Today, Draghi’s words will be minutely parsed as always and fresh economic forecasts from ECB staff are likely to point to the need for more action with further downgrades of the growth and inflation numbers.

The Bank of England’s policy meeting will be uneventful in comparison with the timing of a first UK interest rate rise getting pushed back due to low inflation and an absence of wage growth.

Russia’s economic plight gets ever more acute. Officials admit the budget – which was based on $100 oil (it’s now not much above $70) – will have to be pared. They have also scrapped estimates of 1.2 percent growth in 2015 and now say next year will be one of recession. Despite all that Vladimir Putin looks unassailable with stratospheric popularity ratings.

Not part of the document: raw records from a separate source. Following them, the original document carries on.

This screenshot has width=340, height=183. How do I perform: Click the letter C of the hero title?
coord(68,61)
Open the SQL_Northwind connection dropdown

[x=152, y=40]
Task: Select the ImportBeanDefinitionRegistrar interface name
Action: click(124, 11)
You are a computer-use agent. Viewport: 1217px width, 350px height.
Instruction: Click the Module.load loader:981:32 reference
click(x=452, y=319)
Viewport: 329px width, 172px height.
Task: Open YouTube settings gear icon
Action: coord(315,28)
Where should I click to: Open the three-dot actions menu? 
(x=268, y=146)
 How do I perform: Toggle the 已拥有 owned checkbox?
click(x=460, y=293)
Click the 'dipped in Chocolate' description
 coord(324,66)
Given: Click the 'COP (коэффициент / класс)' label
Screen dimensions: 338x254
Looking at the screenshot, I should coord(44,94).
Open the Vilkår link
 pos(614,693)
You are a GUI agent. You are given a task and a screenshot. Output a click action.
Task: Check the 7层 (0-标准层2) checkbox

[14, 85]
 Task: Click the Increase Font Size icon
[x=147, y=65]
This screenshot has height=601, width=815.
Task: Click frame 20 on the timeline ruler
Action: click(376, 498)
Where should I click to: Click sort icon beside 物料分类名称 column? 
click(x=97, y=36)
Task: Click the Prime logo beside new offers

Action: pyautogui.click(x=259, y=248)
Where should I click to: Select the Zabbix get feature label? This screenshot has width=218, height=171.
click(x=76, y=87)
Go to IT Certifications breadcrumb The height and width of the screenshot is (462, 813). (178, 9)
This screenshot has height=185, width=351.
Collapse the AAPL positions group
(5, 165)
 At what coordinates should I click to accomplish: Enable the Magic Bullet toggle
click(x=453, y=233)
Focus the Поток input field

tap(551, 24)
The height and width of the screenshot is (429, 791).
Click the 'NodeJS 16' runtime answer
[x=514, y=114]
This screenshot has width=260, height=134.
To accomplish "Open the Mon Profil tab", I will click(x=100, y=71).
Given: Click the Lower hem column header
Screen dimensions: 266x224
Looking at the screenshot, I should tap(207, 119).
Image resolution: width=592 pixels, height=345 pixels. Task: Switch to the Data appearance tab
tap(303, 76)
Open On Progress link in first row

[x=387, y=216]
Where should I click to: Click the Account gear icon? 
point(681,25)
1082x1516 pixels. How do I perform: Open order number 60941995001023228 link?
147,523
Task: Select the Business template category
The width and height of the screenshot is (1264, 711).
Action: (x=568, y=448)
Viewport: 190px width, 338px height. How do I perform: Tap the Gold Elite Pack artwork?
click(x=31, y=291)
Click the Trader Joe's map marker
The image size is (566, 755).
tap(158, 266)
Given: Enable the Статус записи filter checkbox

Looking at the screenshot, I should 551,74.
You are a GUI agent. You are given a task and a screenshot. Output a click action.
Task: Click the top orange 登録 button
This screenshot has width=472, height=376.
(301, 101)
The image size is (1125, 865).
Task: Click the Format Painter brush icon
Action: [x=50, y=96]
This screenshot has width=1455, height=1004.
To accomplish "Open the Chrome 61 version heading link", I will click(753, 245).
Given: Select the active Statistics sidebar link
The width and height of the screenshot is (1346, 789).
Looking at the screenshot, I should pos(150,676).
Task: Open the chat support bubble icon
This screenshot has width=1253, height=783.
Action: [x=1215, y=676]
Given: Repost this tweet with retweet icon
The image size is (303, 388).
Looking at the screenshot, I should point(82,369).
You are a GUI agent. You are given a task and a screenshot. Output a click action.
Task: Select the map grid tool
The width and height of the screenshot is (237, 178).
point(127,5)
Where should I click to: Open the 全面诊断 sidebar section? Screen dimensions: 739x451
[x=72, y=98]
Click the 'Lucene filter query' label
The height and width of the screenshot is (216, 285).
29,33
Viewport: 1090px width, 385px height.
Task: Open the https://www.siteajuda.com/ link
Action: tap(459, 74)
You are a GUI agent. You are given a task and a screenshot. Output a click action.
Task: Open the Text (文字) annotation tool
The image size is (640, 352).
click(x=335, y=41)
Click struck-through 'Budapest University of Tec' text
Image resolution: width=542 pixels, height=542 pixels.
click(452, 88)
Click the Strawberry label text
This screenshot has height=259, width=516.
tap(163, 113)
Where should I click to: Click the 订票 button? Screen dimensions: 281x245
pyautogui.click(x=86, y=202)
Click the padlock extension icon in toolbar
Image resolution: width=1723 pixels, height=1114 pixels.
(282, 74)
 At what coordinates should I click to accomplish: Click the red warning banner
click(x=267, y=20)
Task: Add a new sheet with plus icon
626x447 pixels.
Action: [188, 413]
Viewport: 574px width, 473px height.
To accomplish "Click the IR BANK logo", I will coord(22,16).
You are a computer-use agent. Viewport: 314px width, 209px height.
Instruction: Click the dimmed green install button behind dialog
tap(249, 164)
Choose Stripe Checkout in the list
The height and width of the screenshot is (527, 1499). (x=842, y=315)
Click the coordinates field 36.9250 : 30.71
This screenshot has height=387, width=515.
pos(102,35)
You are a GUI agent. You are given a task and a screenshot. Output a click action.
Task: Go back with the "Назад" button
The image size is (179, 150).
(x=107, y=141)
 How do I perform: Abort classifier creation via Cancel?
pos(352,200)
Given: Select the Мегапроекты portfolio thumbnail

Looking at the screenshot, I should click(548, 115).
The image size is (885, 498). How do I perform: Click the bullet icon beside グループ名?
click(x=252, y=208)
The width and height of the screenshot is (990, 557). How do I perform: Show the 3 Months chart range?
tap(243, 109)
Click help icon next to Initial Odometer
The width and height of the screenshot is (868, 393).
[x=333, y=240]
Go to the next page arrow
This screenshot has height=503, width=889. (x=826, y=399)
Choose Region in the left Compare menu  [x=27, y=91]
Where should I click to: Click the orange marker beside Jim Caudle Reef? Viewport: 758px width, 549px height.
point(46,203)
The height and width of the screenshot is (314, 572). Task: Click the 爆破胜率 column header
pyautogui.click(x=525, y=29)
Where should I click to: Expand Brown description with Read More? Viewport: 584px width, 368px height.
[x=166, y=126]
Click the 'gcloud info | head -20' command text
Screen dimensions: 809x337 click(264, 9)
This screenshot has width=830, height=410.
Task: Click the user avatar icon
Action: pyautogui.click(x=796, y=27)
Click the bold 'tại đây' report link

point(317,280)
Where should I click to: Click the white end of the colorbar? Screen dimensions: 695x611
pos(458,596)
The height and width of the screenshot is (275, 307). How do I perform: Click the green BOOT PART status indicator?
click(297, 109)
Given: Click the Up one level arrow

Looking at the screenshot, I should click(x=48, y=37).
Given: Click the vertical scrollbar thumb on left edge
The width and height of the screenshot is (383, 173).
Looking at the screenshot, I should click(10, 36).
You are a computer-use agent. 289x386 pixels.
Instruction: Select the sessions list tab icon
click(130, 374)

Russia’s president gives his annual state of the nation speech in front of both chambers of parliament today and is under pressure to come up with some sort of economic remedy.

Previous pledges to wean the economy off its dependence on oil and natural gas exports have come to little. Capital flight is expected to soar far above $100 billion this year and some analysts expect capital controls though Moscow denies this. The alternative is for the central bank to continue to burn through reserves defending the rouble from freefall and/or jack up interest rates, the last thing a struggling economy needs.

Sweden’s prime minister has called a snap election for March after parliament rejected his centre-left minority government’s first budget. Whether it will rebound on the centre-right opposition to have teamed up with the far right Sweden Democrats to vote down the budget remains to be seen.

In the short-term, low debt and solid growth are likely to outweigh investor concerns about political instability.
The Swedish central bank’s twice-yearly financial stability report is likely to highlight the threat from high levels of household debt. The threat of deflation may also feature, though the Riskbank has dismissed the idea of a Japan-style downward spiral with growth still robust.